Supplied data –
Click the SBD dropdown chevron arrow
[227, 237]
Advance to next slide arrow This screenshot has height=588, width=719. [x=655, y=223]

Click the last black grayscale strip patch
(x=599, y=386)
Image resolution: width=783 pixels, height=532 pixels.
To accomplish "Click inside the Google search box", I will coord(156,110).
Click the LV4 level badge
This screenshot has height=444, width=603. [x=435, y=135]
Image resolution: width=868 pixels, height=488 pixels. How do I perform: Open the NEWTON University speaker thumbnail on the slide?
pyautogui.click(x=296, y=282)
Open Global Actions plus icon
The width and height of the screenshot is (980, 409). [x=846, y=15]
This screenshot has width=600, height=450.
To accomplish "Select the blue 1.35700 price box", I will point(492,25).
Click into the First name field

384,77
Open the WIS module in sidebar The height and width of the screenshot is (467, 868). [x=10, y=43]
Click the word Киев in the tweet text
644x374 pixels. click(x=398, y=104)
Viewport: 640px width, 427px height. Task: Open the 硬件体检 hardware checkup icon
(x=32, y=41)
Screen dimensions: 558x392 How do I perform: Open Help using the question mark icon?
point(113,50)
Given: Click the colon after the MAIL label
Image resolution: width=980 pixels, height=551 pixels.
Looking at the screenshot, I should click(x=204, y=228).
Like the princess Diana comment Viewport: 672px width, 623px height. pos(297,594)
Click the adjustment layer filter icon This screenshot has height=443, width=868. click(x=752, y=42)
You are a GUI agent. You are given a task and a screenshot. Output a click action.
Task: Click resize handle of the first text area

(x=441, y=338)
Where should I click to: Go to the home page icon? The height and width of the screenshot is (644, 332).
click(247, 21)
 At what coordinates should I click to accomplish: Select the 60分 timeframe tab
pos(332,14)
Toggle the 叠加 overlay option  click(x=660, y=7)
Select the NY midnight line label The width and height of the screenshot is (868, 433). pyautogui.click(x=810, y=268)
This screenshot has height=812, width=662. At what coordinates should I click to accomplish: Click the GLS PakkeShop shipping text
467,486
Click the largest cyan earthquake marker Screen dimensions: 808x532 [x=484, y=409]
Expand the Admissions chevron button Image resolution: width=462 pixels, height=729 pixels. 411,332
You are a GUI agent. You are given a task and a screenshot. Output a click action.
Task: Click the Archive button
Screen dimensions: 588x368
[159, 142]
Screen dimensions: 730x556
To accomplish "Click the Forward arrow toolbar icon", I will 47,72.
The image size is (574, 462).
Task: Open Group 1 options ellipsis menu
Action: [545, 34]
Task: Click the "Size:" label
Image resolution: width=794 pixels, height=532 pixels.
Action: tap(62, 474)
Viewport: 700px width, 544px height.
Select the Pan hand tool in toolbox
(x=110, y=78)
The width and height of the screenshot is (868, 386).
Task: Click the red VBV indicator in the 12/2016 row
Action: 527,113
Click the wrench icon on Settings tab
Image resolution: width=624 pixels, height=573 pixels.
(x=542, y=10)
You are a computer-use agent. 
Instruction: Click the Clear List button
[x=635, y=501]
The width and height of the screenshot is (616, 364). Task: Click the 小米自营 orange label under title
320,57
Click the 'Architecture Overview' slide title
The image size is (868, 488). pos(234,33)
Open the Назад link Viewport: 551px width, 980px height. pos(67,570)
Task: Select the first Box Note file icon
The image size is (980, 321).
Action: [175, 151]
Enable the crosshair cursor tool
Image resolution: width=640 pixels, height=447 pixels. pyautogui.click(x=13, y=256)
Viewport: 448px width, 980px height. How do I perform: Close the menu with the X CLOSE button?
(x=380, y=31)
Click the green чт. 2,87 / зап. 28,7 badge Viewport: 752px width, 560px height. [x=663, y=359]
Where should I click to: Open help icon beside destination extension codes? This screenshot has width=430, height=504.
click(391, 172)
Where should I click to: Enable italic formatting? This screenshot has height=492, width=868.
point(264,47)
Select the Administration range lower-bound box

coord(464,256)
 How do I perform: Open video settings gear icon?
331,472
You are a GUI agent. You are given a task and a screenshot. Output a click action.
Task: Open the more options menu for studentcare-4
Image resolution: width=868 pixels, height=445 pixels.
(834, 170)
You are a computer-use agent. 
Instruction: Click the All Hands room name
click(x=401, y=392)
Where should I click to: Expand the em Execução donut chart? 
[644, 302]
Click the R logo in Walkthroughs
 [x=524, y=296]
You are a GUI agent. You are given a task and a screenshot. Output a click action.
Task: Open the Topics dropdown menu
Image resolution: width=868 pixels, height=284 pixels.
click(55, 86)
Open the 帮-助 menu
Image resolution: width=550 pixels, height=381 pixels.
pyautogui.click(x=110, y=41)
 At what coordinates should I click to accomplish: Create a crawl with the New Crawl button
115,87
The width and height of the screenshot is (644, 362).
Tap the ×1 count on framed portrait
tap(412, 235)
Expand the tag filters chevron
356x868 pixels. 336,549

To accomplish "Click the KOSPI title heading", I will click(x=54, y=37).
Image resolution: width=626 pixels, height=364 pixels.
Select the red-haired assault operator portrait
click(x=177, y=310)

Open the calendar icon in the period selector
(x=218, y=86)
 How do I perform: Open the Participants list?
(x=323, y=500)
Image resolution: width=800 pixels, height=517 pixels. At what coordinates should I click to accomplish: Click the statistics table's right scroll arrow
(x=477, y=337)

What the task asks – Transcribe every entry, keeping each line exactly as it reads.

Final answer –
Click the SBD dropdown chevron arrow
[227, 237]
Advance to next slide arrow This screenshot has height=588, width=719. [x=655, y=223]

Click the last black grayscale strip patch
(x=599, y=386)
Image resolution: width=783 pixels, height=532 pixels.
To accomplish "Click inside the Google search box", I will coord(156,110).
Click the LV4 level badge
This screenshot has height=444, width=603. [x=435, y=135]
Image resolution: width=868 pixels, height=488 pixels. How do I perform: Open the NEWTON University speaker thumbnail on the slide?
pyautogui.click(x=296, y=282)
Open Global Actions plus icon
The width and height of the screenshot is (980, 409). [x=846, y=15]
This screenshot has width=600, height=450.
To accomplish "Select the blue 1.35700 price box", I will point(492,25).
Click into the First name field

384,77
Open the WIS module in sidebar The height and width of the screenshot is (467, 868). [x=10, y=43]
Click the word Киев in the tweet text
644x374 pixels. click(x=398, y=104)
Viewport: 640px width, 427px height. Task: Open the 硬件体检 hardware checkup icon
(x=32, y=41)
Screen dimensions: 558x392 How do I perform: Open Help using the question mark icon?
point(113,50)
Given: Click the colon after the MAIL label
Image resolution: width=980 pixels, height=551 pixels.
Looking at the screenshot, I should click(x=204, y=228).
Like the princess Diana comment Viewport: 672px width, 623px height. pos(297,594)
Click the adjustment layer filter icon This screenshot has height=443, width=868. click(x=752, y=42)
You are a GUI agent. You are given a task and a screenshot. Output a click action.
Task: Click resize handle of the first text area

(x=441, y=338)
Where should I click to: Go to the home page icon? The height and width of the screenshot is (644, 332).
click(247, 21)
 At what coordinates should I click to accomplish: Select the 60分 timeframe tab
pos(332,14)
Toggle the 叠加 overlay option  click(x=660, y=7)
Select the NY midnight line label The width and height of the screenshot is (868, 433). pyautogui.click(x=810, y=268)
This screenshot has height=812, width=662. At what coordinates should I click to accomplish: Click the GLS PakkeShop shipping text
467,486
Click the largest cyan earthquake marker Screen dimensions: 808x532 [x=484, y=409]
Expand the Admissions chevron button Image resolution: width=462 pixels, height=729 pixels. 411,332
You are a GUI agent. You are given a task and a screenshot. Output a click action.
Task: Click the Archive button
Screen dimensions: 588x368
[159, 142]
Screen dimensions: 730x556
To accomplish "Click the Forward arrow toolbar icon", I will 47,72.
The image size is (574, 462).
Task: Open Group 1 options ellipsis menu
Action: [545, 34]
Task: Click the "Size:" label
Image resolution: width=794 pixels, height=532 pixels.
Action: tap(62, 474)
Viewport: 700px width, 544px height.
Select the Pan hand tool in toolbox
(x=110, y=78)
The width and height of the screenshot is (868, 386).
Task: Click the red VBV indicator in the 12/2016 row
Action: 527,113
Click the wrench icon on Settings tab
Image resolution: width=624 pixels, height=573 pixels.
(x=542, y=10)
You are a computer-use agent. 
Instruction: Click the Clear List button
[x=635, y=501]
The width and height of the screenshot is (616, 364). Task: Click the 小米自营 orange label under title
320,57
Click the 'Architecture Overview' slide title
The image size is (868, 488). pos(234,33)
Open the Назад link Viewport: 551px width, 980px height. pos(67,570)
Task: Select the first Box Note file icon
The image size is (980, 321).
Action: [175, 151]
Enable the crosshair cursor tool
Image resolution: width=640 pixels, height=447 pixels. pyautogui.click(x=13, y=256)
Viewport: 448px width, 980px height. How do I perform: Close the menu with the X CLOSE button?
(x=380, y=31)
Click the green чт. 2,87 / зап. 28,7 badge Viewport: 752px width, 560px height. [x=663, y=359]
Where should I click to: Open help icon beside destination extension codes? This screenshot has width=430, height=504.
click(391, 172)
Where should I click to: Enable italic formatting? This screenshot has height=492, width=868.
point(264,47)
Select the Administration range lower-bound box

coord(464,256)
 How do I perform: Open video settings gear icon?
331,472
You are a GUI agent. You are given a task and a screenshot. Output a click action.
Task: Open the more options menu for studentcare-4
Image resolution: width=868 pixels, height=445 pixels.
(834, 170)
You are a computer-use agent. 
Instruction: Click the All Hands room name
click(x=401, y=392)
Where should I click to: Expand the em Execução donut chart? 
[644, 302]
Click the R logo in Walkthroughs
 [x=524, y=296]
You are a GUI agent. You are given a task and a screenshot. Output a click action.
Task: Open the Topics dropdown menu
Image resolution: width=868 pixels, height=284 pixels.
click(55, 86)
Open the 帮-助 menu
Image resolution: width=550 pixels, height=381 pixels.
pyautogui.click(x=110, y=41)
 At what coordinates should I click to accomplish: Create a crawl with the New Crawl button
115,87
The width and height of the screenshot is (644, 362).
Tap the ×1 count on framed portrait
tap(412, 235)
Expand the tag filters chevron
356x868 pixels. 336,549

To accomplish "Click the KOSPI title heading", I will click(x=54, y=37).
Image resolution: width=626 pixels, height=364 pixels.
Select the red-haired assault operator portrait
click(x=177, y=310)

Open the calendar icon in the period selector
(x=218, y=86)
 How do I perform: Open the Participants list?
(x=323, y=500)
Image resolution: width=800 pixels, height=517 pixels. At what coordinates should I click to accomplish: Click the statistics table's right scroll arrow
(x=477, y=337)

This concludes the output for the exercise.